Durante una gira de trabajo, el gobernador de Nayarit, Miguel Ángel Navarro Quintero, dejó en claro que su futuro no está ligado al estado que gobierna. “Dentro de un año dos meses, les he dicho, me voy”, declaró, anticipando que al concluir su administración se marchará a radicar fuera de la entidad.

Aunque intentó suavizar el mensaje con frases como “sí, como gobernador, nunca como amigo”, lo cierto es que reconoció que su presencia será mínima: “haré una presencia de muy bajo perfil cuando venga a Nayarit”. La confesión expone una distancia evidente con el territorio y con la ciudadanía, reforzando la percepción de que no quiere vivir aquí y que tampoco es querido por la población.

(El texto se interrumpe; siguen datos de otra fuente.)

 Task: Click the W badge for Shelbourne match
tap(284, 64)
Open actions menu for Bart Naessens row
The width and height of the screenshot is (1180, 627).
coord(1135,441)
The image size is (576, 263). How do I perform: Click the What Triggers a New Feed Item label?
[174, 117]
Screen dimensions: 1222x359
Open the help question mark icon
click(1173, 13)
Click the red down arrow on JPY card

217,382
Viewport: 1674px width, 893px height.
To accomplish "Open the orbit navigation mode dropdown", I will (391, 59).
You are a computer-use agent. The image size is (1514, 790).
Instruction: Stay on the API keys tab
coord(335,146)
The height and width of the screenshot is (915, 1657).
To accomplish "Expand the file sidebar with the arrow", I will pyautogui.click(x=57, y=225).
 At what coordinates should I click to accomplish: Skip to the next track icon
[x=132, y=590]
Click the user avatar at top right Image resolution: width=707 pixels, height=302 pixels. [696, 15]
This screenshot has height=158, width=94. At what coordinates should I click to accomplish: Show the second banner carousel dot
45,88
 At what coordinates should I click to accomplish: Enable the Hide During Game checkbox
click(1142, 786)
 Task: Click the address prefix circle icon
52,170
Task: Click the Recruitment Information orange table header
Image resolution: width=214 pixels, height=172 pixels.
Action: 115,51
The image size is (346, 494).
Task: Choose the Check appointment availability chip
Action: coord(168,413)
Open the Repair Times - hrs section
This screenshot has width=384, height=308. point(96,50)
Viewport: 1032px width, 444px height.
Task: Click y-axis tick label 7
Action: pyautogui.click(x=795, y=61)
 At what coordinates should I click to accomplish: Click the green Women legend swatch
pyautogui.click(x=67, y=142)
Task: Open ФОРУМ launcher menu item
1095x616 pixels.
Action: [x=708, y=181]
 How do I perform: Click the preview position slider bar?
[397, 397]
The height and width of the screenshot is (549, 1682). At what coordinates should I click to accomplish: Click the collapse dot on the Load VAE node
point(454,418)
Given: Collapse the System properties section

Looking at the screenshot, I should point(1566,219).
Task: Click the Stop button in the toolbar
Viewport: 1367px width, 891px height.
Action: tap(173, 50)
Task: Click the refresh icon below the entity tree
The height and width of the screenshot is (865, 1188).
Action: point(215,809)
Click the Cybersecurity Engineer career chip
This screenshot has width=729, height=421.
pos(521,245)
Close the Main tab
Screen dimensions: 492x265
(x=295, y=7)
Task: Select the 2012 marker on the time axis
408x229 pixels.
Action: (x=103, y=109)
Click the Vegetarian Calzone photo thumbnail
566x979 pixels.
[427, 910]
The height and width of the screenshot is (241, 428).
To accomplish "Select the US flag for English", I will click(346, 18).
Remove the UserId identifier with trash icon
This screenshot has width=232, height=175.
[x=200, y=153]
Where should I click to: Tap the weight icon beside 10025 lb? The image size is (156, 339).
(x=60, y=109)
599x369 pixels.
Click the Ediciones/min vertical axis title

Navarro aseguró que quien lo suceda debe gobernar con libertad, pero insistió en que “nadie amará tanto como yo a Nayarit”. La afirmación, sin embargo, contrasta con su decisión de abandonar la entidad y con el desgaste político que lo ha acompañado. El discurso de amor hacia Nayarit se percibe vacío frente a la realidad de un mandatario que se marcha sin arraigo, consciente de que su relación con la sociedad está rota.

La promesa de “dejar gobernar a quien venga” suena más a renuncia anticipada que a legado. En lugar de proyectar confianza, el mensaje refuerza la idea de un gobernador que se despide con frialdad, como si ya hubiera asumido que aquí nadie lo quiere y que su papel se limita a cerrar un ciclo sin compromiso real con el futuro del estado.